The generated effective piper records the WSD profile ID, context limits, thresholds, temperature, and weights. That means a setting change alters the normalized pipeline hash and therefore the analysis_id.
Read the gate: scripts/validate_wsd_model.py validates the model before Java, and scripts/check_run.py checks the completed WSD rows.
Run an explicit WSD-off comparison
bash scripts/run_pipeline.sh \
--input /approved/usdhub/batch \
--output /approved/usdhub/results-wsd-off \
--no-wsdStartup reuses a completed model validation without weakening the Java check
Before Java starts, the wrapper hashes the complete WSD model, matches its build receipt and dictionary binding, opens SQLite, and runs quick_check.

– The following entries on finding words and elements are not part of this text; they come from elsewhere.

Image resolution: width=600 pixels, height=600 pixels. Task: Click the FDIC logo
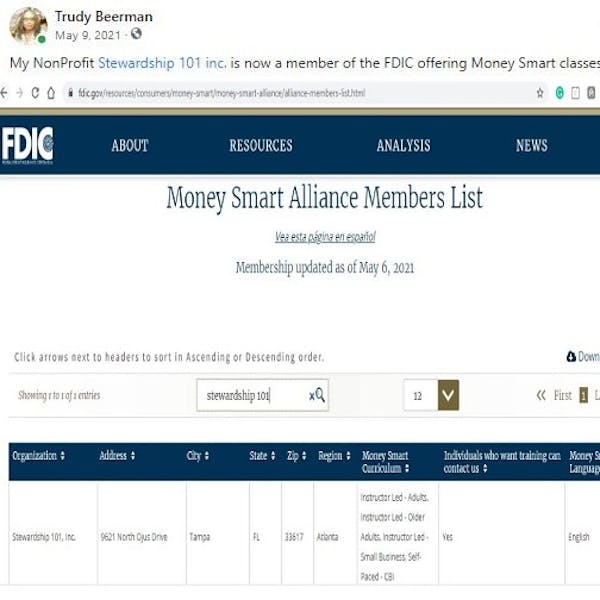pyautogui.click(x=28, y=145)
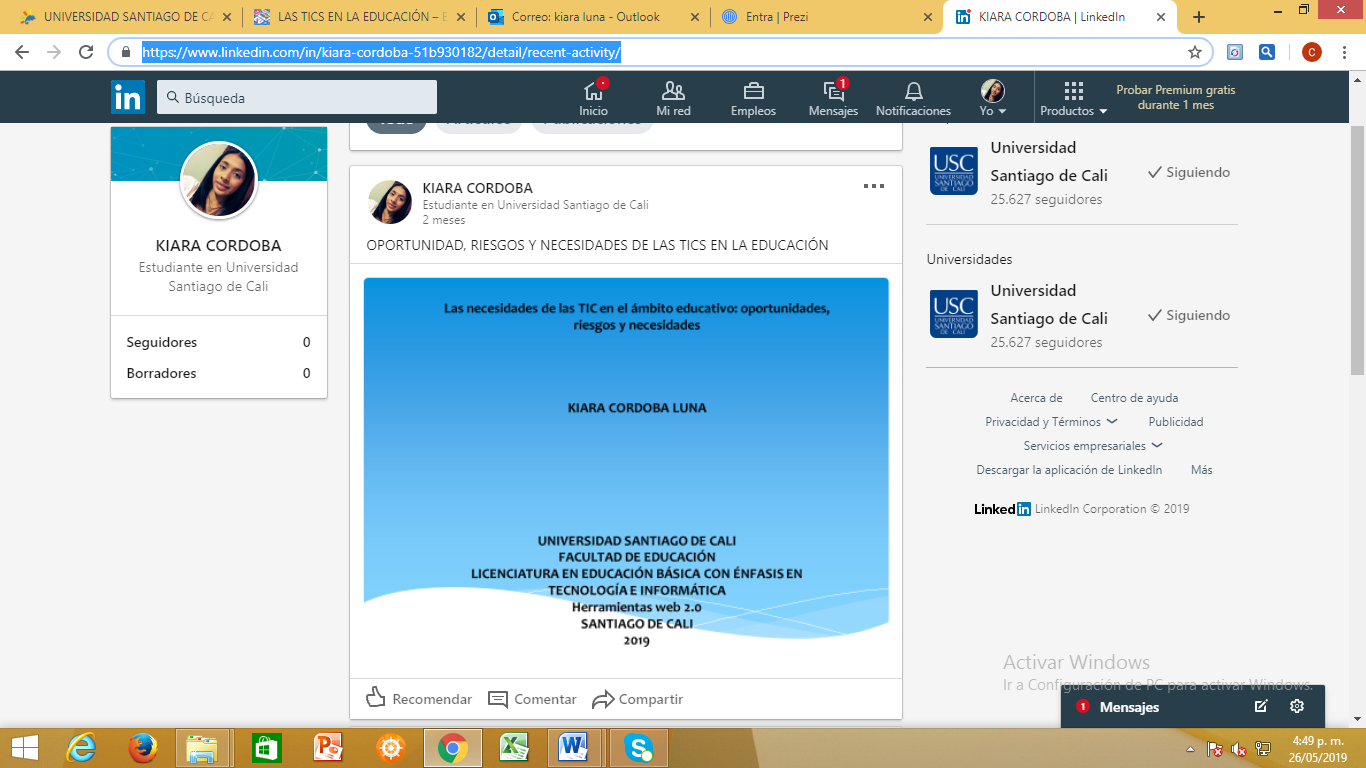The image size is (1366, 768).
Task: Open settings gear in Mensajes bar
Action: click(x=1297, y=706)
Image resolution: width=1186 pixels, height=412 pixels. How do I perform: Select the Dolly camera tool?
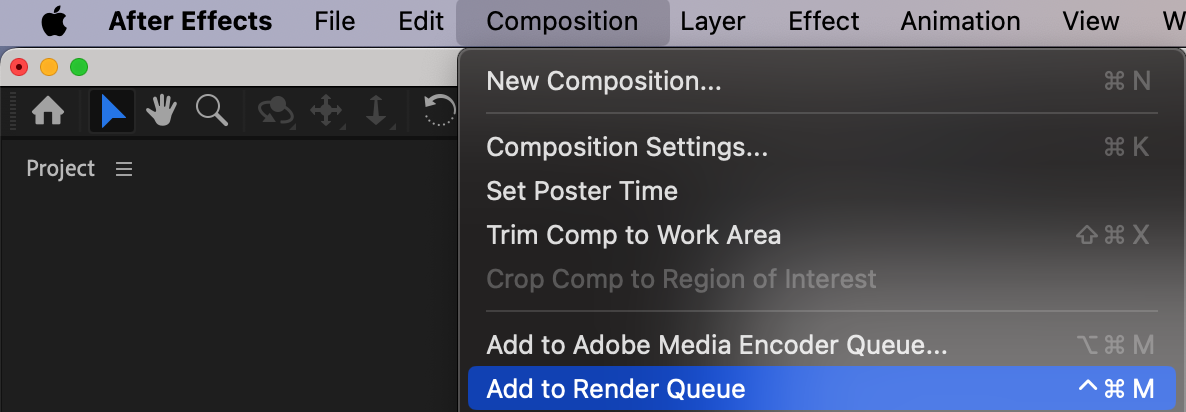(x=377, y=112)
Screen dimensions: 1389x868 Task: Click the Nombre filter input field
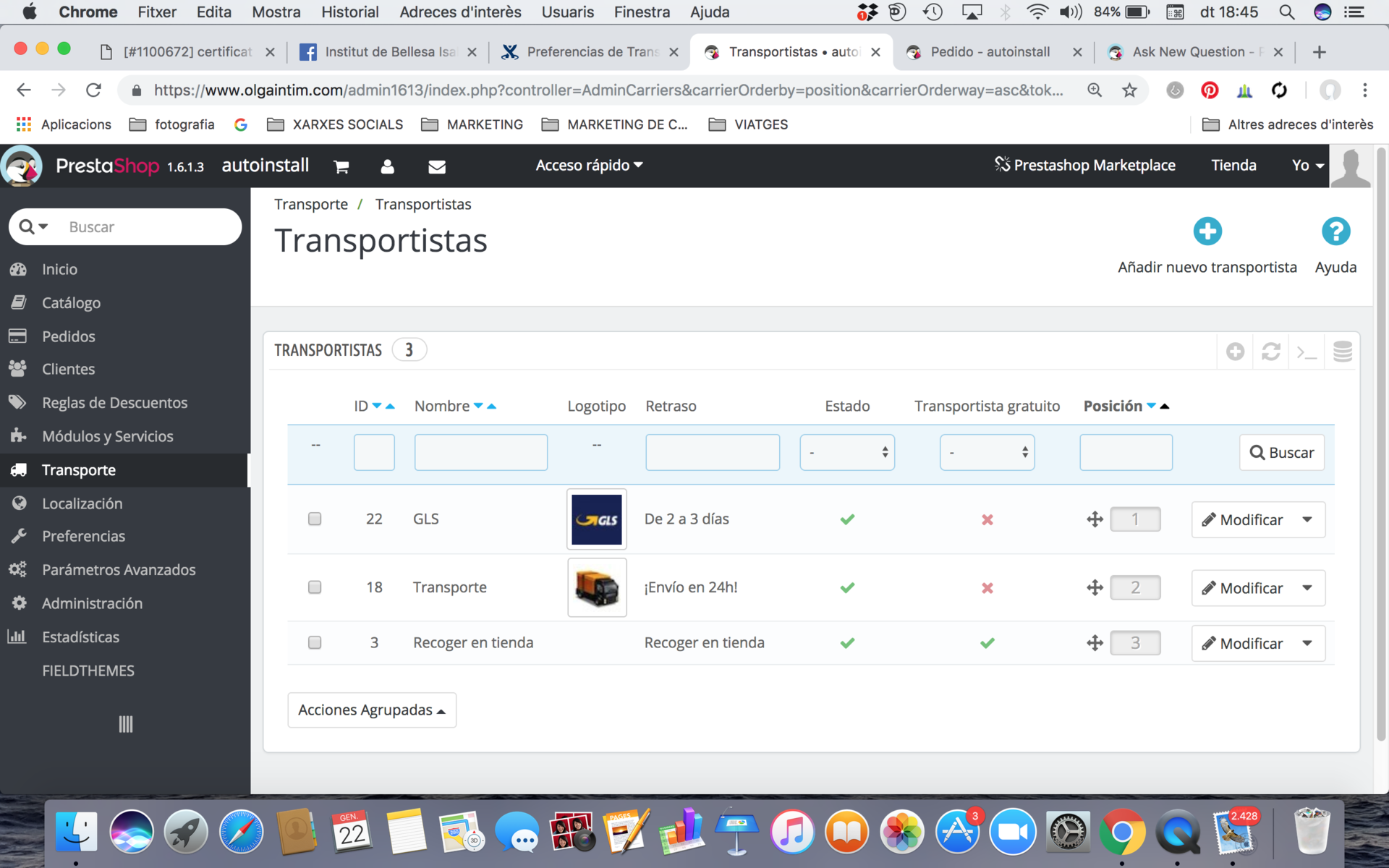click(x=480, y=452)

It passes the validated real path and SHA-256 into Java so the annotator does not repeat the same full database scan.
| Stage | Current requirement |
|---|---|
| Wrapper preflight | Full model hash, build receipt, dictionary binding, SQLite quick_check, schema, completion marker, and profile count. |
| Java reuse condition | The wrapper-validation flag, resolved model path, and complete SHA-256 must all match. |
| Java checks that still run | Expected schema, completed-build marker, and a non-empty profile table. |
| Standalone or mismatched use | The annotator performs the full validation path instead of trusting a partial signal. |
This removes duplicate startup work only when the wrapper and Java agree on the exact model bytes. It does not turn off model validation.
See where WSD validation sits inside the complete startup lifecycle.

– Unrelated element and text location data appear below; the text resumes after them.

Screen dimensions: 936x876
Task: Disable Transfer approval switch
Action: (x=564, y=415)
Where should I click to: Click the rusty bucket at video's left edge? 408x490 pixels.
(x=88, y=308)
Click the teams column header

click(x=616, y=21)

Default-on engineering behavior and clinical validation remain separate
The current wrapper 2.1 direct fixture contained 13 ambiguous mentions. The model abstained on all 13, so that execution did not force a winner when the configured evidence gates were not satisfied. The separate synthetic fixture produced one winner row, one loser row, and six blank singleton rows, which checks the decision path without treating a synthetic phrase as clinical validation.
A clinical review needs an ambiguity gold set sampled from the intended notes, candidate-level adjudication, accuracy/coverage for decisions, abstention rate, error analysis by semantic type and source vocabulary, and a locked evaluation set that was not used to tune thresholds.